**GIVEN EXERCISE:** Copy the lines starting at the one containing "Task: Tap the" and ending at the end of the records, changing "bottom toolbar" to "top toolbar" and keeping everything else the same. Leave the pictures out of your answer.

**SUPPLIED ENTRIES:**
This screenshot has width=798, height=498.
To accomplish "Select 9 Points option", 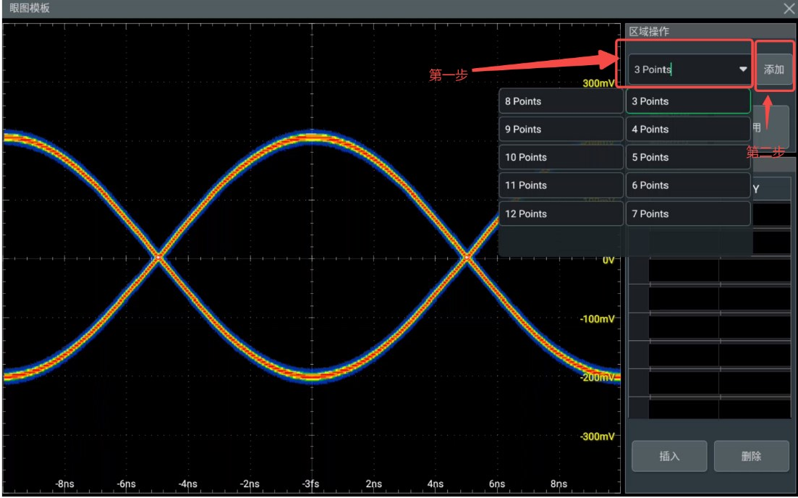I will point(561,130).
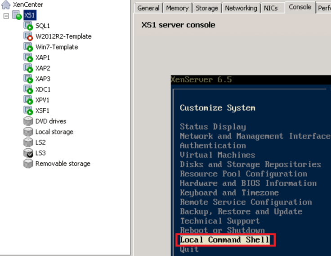Select Reboot or Shutdown console option
The image size is (331, 256).
pos(222,230)
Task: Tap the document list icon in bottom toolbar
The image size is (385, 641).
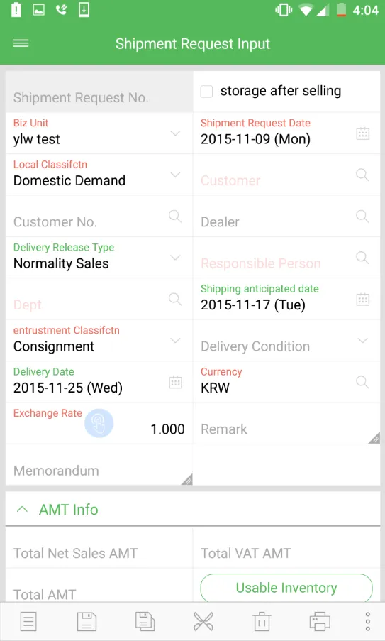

**RESPONSE:**
Task: Tap the document list icon in top toolbar
The image size is (385, 641).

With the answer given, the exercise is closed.